Dataset entries:
· · ·
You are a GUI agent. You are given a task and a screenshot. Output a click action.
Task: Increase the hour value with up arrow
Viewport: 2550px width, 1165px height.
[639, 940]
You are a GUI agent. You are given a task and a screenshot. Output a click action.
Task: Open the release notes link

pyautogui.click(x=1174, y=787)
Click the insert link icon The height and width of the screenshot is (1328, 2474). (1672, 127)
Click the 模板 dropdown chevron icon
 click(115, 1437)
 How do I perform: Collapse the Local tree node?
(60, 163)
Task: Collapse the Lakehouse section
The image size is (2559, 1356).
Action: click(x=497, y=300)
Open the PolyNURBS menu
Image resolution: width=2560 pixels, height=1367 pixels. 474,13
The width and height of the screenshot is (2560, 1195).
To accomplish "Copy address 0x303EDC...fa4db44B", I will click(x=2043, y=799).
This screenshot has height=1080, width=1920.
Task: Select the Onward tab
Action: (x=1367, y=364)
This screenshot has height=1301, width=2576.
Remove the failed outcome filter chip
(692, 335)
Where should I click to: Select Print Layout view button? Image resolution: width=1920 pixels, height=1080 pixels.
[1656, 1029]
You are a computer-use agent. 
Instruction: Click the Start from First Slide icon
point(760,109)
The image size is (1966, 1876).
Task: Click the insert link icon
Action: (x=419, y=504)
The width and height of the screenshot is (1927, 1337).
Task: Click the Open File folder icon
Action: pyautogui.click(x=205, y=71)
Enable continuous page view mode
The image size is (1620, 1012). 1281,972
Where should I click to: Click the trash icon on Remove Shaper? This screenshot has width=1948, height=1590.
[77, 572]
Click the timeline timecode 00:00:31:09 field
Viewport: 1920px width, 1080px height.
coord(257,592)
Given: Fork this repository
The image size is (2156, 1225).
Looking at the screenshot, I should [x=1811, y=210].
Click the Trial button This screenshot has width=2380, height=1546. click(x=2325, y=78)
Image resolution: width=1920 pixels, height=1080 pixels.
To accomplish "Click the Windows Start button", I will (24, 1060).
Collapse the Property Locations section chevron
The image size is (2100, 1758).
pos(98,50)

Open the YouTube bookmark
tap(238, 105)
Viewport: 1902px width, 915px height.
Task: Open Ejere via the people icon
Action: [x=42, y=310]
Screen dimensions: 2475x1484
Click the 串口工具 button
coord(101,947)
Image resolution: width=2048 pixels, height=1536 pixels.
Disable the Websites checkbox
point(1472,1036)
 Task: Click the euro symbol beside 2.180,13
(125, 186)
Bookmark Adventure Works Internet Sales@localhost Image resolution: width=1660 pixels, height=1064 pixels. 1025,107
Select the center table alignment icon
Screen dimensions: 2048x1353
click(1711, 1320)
· · ·
**Problem to solve**: Going through the entries above, count each line that has the word "section" and report only the count.

**Task response**: 2